- Opening Delimiter -
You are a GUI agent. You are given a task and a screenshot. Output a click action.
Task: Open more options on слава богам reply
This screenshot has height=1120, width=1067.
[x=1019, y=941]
- Closing Delimiter -
- Opening Delimiter -
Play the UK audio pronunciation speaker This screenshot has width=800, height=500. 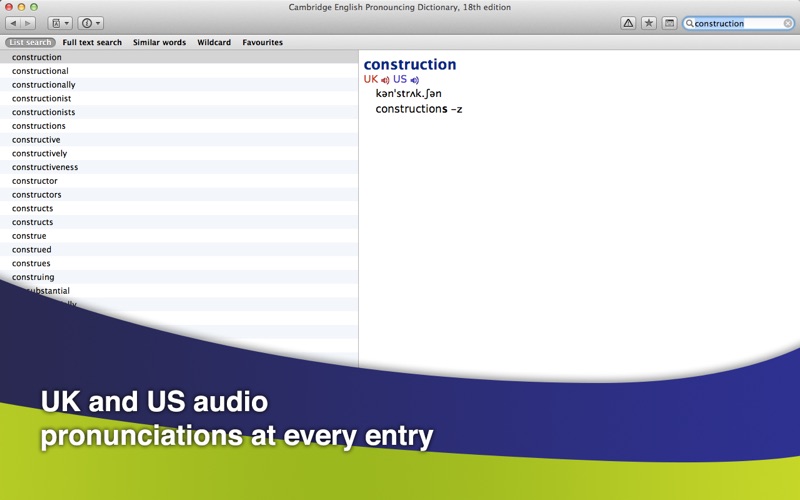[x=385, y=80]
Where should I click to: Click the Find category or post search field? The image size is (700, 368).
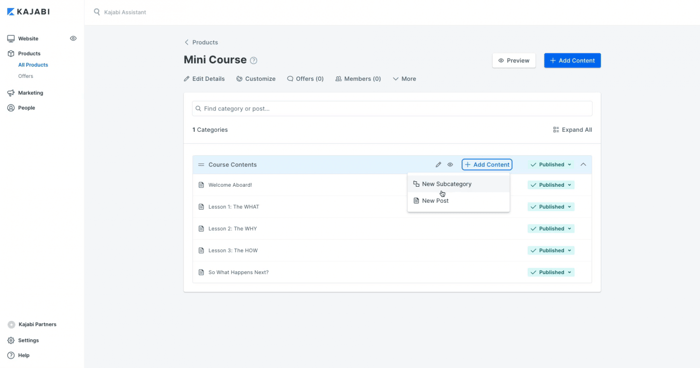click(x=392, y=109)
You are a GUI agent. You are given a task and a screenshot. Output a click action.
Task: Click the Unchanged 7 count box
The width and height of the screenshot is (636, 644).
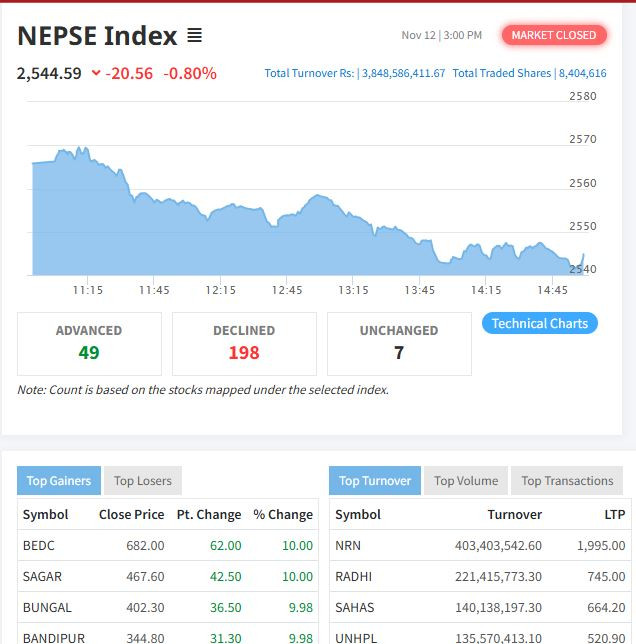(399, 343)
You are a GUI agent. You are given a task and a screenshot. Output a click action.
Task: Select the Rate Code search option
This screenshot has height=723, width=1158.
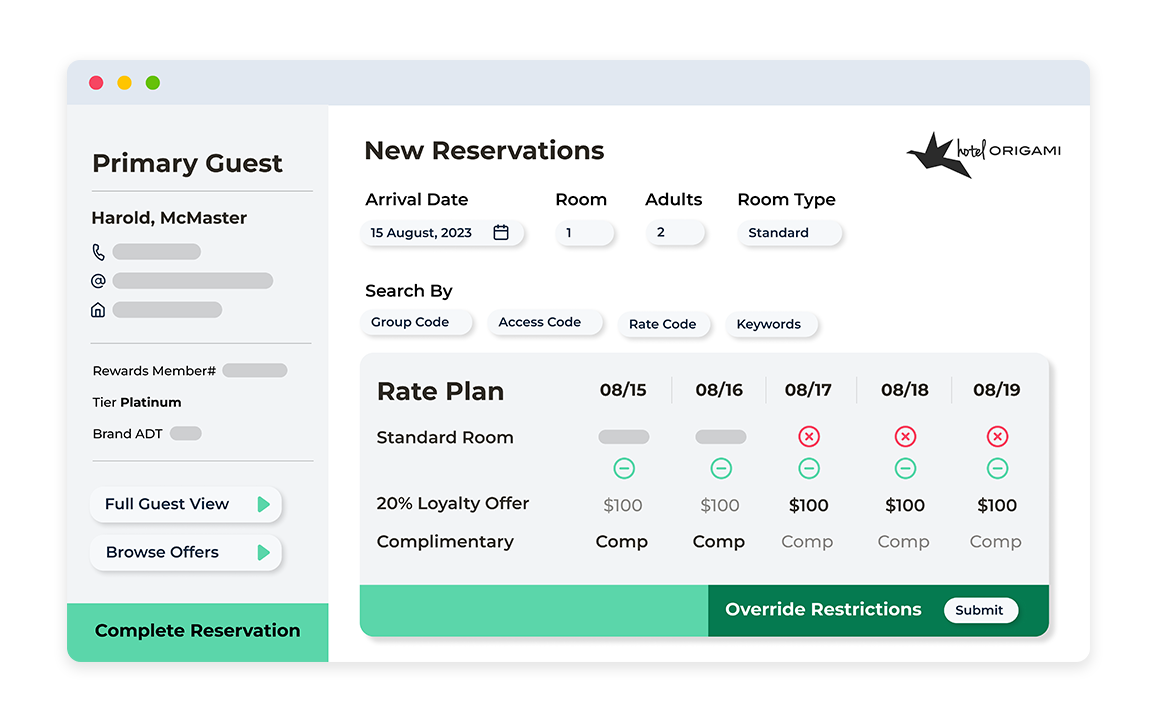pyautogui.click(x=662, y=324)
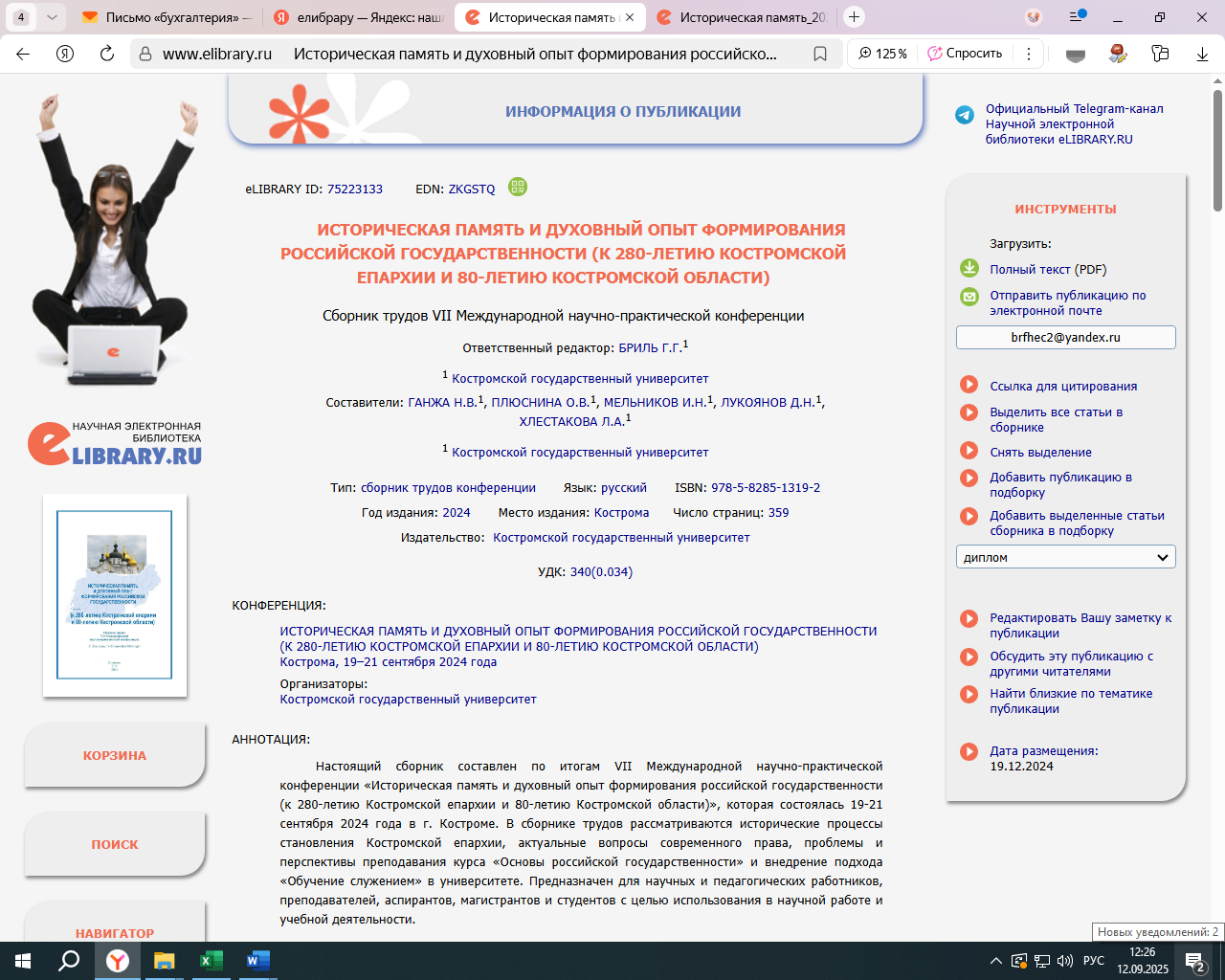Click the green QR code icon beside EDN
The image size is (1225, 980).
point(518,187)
- Closing Delimiter -
## WHAT TO WORK ON
Output should consist of the lines above from the one with "Task: Click the Unchanged 7 count box" down to the one with "Task: Select the Rate Code search option", exact and without pictures.

## ANSWER FOR THE TASK
Task: Click the Unchanged 7 count box
The width and height of the screenshot is (636, 644).
(399, 343)
You are a GUI agent. You are given a task and a screenshot. Output a click action.
Task: Select the Rate Code search option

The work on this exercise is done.